What the task asks: According to the decompression sickness dataset page below, at which two time points was blood sampled?

Start of Selected text

Acute effects on the human peripheral blood transcriptome of decompression sickness secondary to scuba diving: Supplementary datasets
Data files
Jun 02, 2021 version files 76.12 MB
-
AllSamples.GeneExpression.FPKM.xls
16.08 MB
-
Cases1-VS-Cases2.DEseq2_Method.GeneDiffExp.xls
14.95 MB
-
Cases1-VS-Cases2.DEseq2_Method.GeneDiffExpFilter.xls
297.30 KB
-
Control1-VS-Cases1.DEseq2_Method.GeneDiffExp.xls
14.93 MB
-
Control1-VS-Cases1.DEseq2_Method.GeneDiffExpFilter.xls
153.99 KB
-
Control1-VS-Control2.DEseq2_Method.GeneDiffExp.xls
14.84 MB
-
Control2-VS-Cases2.DEseq2_Method.GeneDiffExp.xls
14.85 MB
-
Control2-VS-Cases2.DEseq2_Method.GeneDiffExpFilter.xls
2.26 KB
-
DEG_number_barplot.pdf
7.34 KB
-
PACE_DATASET_Readme.txt
3.33 KB
Abstract
Decompression sickness (DCS) develops due to inert gas bubble formation in the circulation, leading to a wide range of potentially serious clinical manifestations. Its pathophysiology remains incompletely understood. In this study, we aim to explore changes in the human leukocyte transcriptome in divers with cutaneous DCS compared to closely matched unaffected controls after uneventful diving. Cases (n = 7) were divers developing the typical cutis marmorata rash after diving with a confirmed clinical diagnosis of DCS. Controls (n = 6) were healthy divers who surfaced from a ≥25 msw dive without decompression violation or evidence of DCS. Blood was sampled at two separate time points – within 8 hours of dive completion and 40-44 hours later. Transcriptome analysis by RNA-Sequencing followed by bioinformatic analysis was carried out to identify differentially expressed genes and relate their function to biological pathways. In DCS cases, we identified enrichment of transcripts involved in acute inflammation, activation of innate immunity and free radical scavenging pathways, with specific upregulation of transcripts related to neutrophil function and degranulation. DCS-induced transcriptomic events were reversed at the second time point following exposure to hyperbaric oxygen. The observed changes are consistent with findings from animal models of DCS and highlight a continuum between the responses elicited by uneventful diving and diving complicated by DCS. This study sheds light on the inflammatory pathophysiology of DCS and the associated immune response. Such data may potentially be valuable in the search for novel treatments targeting this disease.

End of Selected text
Start of Data excerpt

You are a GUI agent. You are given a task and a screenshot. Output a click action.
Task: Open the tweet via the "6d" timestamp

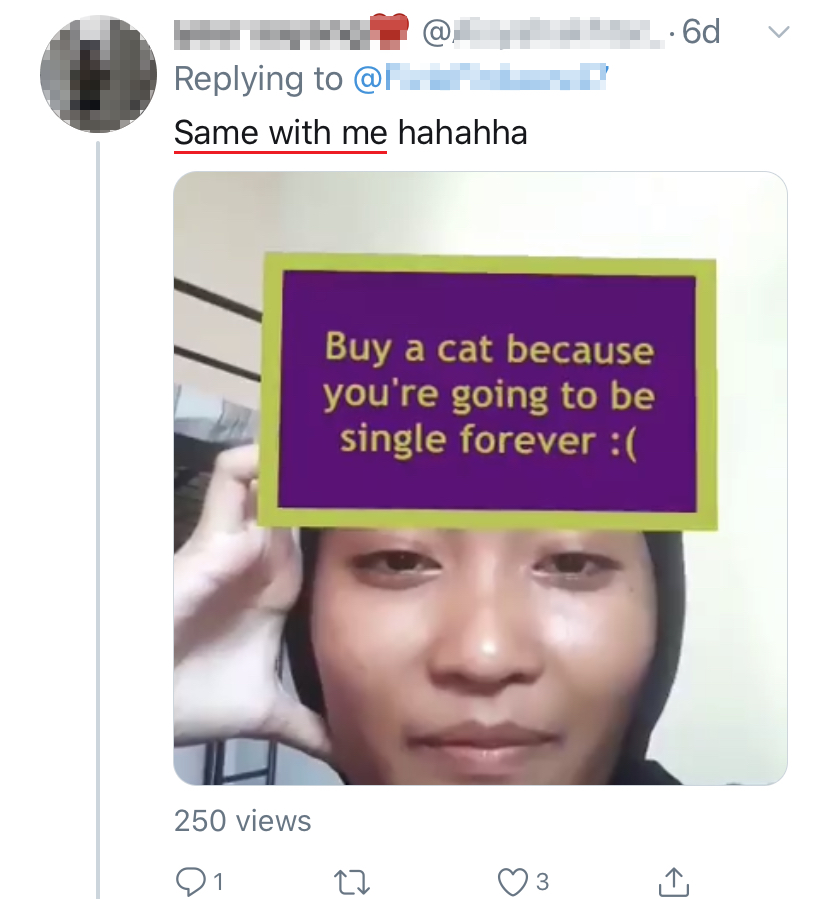pos(700,33)
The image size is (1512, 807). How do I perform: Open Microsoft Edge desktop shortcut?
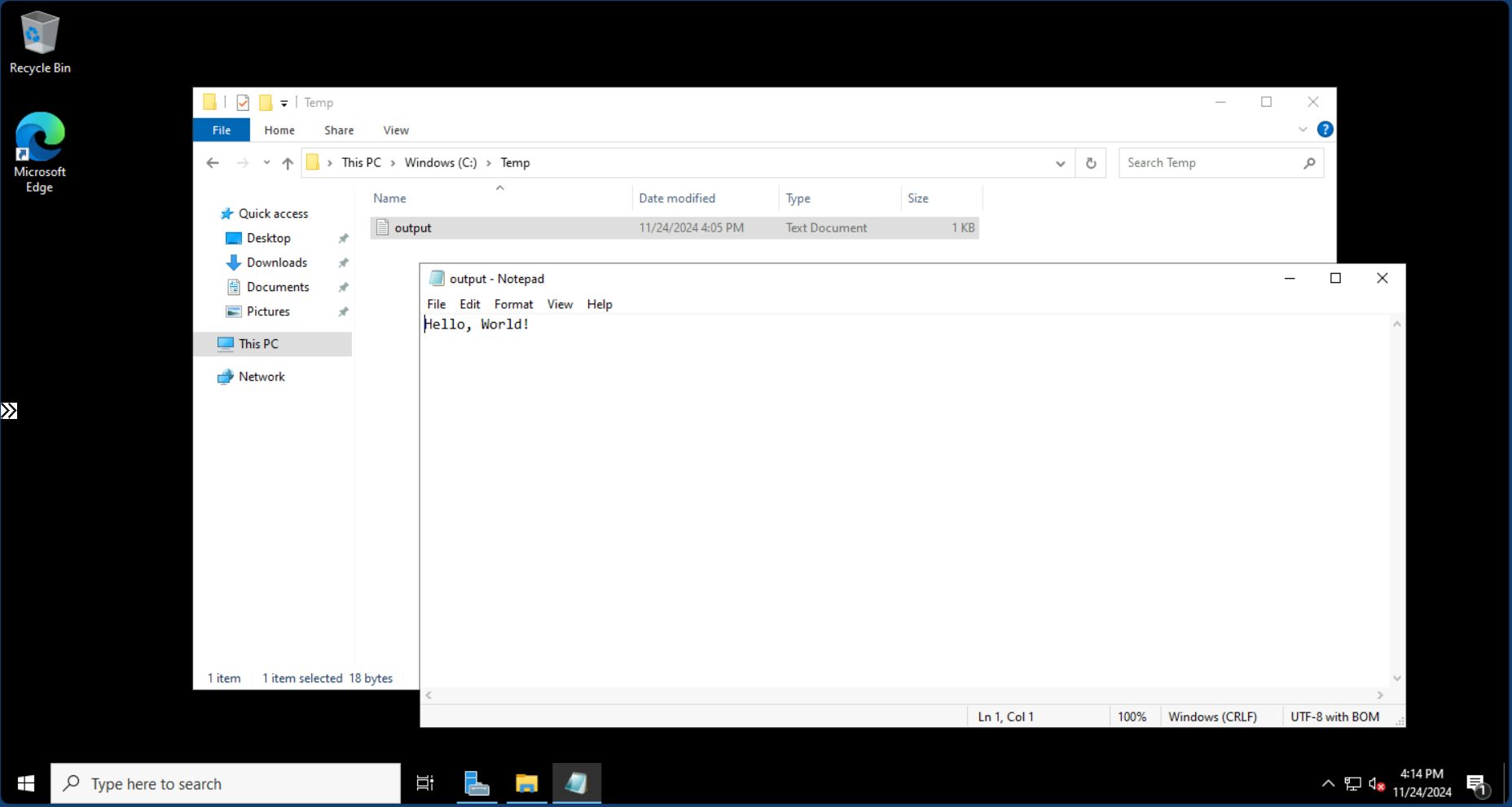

End of Data excerpt

The completed task: Within 8 hours of dive completion and again 40-44 hours later.